If your ancestor served at the Valley Forge encampment during the American Revolution, you are probably familiar with author Joseph Lee Boyle. Mr. Boyle worked at the Valley Forge historic site for over three decades, retiring as the Park Historian. He has compiled five volumes on the soldiers who served at Valley Forge from the states of New Hampshire and Rhode Island, Connecticut, New Jersey, Delaware and New York, and Virginia.
Boyle is also the compiler of 19 additional volumes that identify runaway servants whose identities were preserved in colonial newspaper ads placed by their masters. These books cover runaway servant ads for New England (4), New York (2), New Jersey (2), Pennsylvania (6), Delaware (1), and Maryland (4), and in compiling them Mr. Boyle examined scores upon scores of 17th-century newspapers. You can browse the list of titles in this series and other titles compiled by Joseph Lee Boyle HERE.

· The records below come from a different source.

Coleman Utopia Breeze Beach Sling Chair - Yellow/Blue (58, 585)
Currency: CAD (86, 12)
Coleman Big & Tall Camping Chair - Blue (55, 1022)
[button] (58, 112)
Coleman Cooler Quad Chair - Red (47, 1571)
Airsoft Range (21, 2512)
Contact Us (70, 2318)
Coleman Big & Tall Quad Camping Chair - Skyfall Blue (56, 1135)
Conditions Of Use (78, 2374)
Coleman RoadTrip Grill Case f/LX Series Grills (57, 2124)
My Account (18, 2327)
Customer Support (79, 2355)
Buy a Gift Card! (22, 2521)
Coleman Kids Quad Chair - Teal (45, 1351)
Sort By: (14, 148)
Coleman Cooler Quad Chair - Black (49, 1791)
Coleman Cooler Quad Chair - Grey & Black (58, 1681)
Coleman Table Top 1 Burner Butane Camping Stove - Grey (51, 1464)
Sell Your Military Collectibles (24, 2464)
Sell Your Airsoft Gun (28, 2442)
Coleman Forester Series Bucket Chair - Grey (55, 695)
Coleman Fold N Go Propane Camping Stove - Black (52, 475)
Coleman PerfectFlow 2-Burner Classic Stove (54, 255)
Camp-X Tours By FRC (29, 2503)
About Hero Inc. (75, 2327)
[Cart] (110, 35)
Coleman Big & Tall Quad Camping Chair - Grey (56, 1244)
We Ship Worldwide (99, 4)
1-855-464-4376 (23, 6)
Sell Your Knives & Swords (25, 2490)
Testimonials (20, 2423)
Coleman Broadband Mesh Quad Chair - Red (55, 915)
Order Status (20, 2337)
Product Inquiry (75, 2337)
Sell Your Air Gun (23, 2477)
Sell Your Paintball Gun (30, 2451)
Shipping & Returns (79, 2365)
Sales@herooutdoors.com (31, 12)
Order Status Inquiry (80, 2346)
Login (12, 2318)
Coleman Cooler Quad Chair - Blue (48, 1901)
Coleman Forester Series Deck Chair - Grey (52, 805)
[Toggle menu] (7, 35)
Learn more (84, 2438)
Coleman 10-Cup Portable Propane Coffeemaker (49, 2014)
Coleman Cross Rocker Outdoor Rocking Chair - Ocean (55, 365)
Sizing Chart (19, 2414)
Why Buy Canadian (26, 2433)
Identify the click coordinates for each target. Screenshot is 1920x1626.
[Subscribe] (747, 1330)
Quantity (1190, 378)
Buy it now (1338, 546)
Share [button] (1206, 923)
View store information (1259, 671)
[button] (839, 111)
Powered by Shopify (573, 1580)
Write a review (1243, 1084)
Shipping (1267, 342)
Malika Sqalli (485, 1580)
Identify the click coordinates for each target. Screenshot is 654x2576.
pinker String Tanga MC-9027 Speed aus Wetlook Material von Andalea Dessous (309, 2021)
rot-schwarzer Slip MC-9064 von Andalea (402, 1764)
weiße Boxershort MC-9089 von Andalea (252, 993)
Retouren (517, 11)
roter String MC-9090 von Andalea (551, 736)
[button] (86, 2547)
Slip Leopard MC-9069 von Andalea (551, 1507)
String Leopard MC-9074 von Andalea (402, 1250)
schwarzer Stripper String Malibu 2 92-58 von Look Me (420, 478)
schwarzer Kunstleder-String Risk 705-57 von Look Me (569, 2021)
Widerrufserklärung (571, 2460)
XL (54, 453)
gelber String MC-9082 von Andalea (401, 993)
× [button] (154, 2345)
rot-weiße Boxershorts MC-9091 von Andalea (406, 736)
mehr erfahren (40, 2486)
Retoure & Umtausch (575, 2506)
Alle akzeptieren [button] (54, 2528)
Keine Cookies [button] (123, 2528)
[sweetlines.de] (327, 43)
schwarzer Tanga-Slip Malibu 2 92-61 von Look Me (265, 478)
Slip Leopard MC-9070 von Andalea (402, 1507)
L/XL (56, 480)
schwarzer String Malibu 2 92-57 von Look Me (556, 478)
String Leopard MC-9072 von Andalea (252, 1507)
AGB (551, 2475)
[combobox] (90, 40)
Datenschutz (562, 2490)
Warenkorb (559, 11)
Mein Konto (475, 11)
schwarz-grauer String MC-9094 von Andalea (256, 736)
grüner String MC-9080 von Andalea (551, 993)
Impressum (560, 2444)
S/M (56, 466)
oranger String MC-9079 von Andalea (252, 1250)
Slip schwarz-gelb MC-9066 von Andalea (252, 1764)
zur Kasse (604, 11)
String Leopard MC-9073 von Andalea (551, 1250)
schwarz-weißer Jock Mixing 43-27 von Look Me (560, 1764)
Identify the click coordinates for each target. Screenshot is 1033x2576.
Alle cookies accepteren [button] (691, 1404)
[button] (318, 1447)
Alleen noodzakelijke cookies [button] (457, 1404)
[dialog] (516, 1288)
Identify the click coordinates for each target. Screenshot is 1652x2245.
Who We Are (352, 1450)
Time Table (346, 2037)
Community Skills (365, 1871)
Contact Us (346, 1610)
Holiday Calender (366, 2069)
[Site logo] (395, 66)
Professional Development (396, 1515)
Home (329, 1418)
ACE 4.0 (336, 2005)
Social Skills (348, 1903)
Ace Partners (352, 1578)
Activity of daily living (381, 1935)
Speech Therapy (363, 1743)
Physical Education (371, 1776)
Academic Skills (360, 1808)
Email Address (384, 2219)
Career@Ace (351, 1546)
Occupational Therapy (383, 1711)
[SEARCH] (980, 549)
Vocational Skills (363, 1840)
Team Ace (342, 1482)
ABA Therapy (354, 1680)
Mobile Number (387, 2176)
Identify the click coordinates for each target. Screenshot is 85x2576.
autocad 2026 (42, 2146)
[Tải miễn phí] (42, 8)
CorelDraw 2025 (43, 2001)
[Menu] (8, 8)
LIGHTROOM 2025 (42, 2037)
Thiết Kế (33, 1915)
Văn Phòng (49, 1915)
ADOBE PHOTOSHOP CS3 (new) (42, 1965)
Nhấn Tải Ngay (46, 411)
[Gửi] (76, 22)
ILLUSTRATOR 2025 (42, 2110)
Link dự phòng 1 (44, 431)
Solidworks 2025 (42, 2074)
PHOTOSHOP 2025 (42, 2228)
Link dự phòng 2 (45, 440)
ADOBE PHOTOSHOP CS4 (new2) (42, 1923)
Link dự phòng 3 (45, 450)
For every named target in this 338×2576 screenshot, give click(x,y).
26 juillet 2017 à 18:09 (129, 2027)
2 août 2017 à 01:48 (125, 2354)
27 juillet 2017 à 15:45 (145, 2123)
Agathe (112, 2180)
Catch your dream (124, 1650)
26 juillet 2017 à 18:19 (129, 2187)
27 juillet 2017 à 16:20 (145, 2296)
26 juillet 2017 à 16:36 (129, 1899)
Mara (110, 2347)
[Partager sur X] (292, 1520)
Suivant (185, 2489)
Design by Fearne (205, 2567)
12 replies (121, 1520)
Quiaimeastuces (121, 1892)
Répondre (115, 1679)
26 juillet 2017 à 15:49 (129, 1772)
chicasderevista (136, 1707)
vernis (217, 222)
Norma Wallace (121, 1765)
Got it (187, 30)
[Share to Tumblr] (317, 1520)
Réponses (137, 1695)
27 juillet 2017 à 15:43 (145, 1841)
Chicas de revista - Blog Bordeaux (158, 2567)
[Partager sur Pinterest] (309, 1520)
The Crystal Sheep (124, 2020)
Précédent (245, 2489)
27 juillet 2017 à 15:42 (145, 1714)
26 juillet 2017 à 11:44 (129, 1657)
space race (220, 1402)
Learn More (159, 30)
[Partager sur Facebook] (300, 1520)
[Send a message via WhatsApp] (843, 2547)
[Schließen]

The runaway servants series was recently the subject of a review in Eastman’s Online Genealogy Newsletter, written by Bobbi King. We have reprinted it in its entirety below:
Book Reviews: “Runaways”
25 Feb 2022 6:17 PM
The following book reviews were written by Bobbi King:
“Runaways” Volumes Continue Publication by the Genealogical Publishing Company
“Joseph Lee Boyle, the prodigious researcher, compiler, and author, continues to output his extractions of historic advertisements placed into colonial newspapers by the owners of runaway servants, apprentices, military deserters, lawbreakers, errant spouses, and miscellaneous categories of persons on the run.
Each book has an introductory section offering details describing the newspapers searched, the information recovered, the indexing of all the names, the compiler’s efforts to transcribe the ads exactly as read, and examples of particularly notable persons and ads.
Each book has an index, including the several names used for one individual in a notice.
RAN away from Capt. James Oliver of Boston, a Negro Man named Cambridge, about 27 Years old and Pockbroken, that has been used to work at the Baker’s Trade. He had on a new double breasted light coloured Cloth Jacket, with flat Metal Buttons, lined with blue Bays, and a great Coat and breeches of the same Cloth, or else a pair of blue Cloth Breeches, and a Seal-skin Cap. Whoever takes him up, and brings him to his abovesaid Master, shall have 40s. Reward, old Tenor, and all necessary Charges. And all Masters of Vessels are forbid carrying him off at their Peril.
The Boston Evening-Post, January 9, 1744. See The Boston Evening-Post, June 9, 1740. See The Boston Evening-Post, October 17, 1743.
WHEREAS Jane Williams the Wife of Jonathan Williams of said Beverly, hath run him in Debt, and squander’d away a considerable Part of his Estate; THIS is to caution all Persons whatsoever against trading with her, and to inform them, that her said husband will not pay any Debt she shall contract after this Date, as witness my Hand,
The Boston Weekly Post-Boy, January 9, 1744; January 16, 1744.
RAN away from the Ship Providence, John Parr Master, on the 9th of December, 1743, John Scudder, who if he will return to his Duty on board the said Ship in five Days from the Date hereof, he shall be kindly received, but if not, he shall be deemed a Deserter, and treated accordingly.
The Boston Evening-Post, December 26, 1743; January 2, 1744.
These are recent publications:
“Stiles himself a Prize fighter” New-York Runaways, 1706–1768
The majority of persons cited in this series are runaway servants, slaves, and lawbreakers, both men and women. Thirty newspapers were consulted.
“Fond of liquor, dancing and gaming” New-York Runaways, 1769–1783
Sixty-two newspapers were consulted.
“smooth tongued and deceitful” White New Jersey Runaways 1767–1783
The majority of persons cited here are white men and women runaways. Blacks whose names were in the ads are noted and included in the index. Forty-one newspapers were consulted.
“much given to Talk and bad Company” New-England Runaways, 1704–1754
Smallpox outbreaks regularly occurred during this time, and runaways wanted to avoid inoculation. Twenty-five newspapers were consulted.
“He is a person of very ill fame” New-England Runaways, 1755–1768
Twenty-five newspapers were consulted.
“can tell an ample story” New-England Runaways, 1769–1773
Twenty-five newspapers were consulted.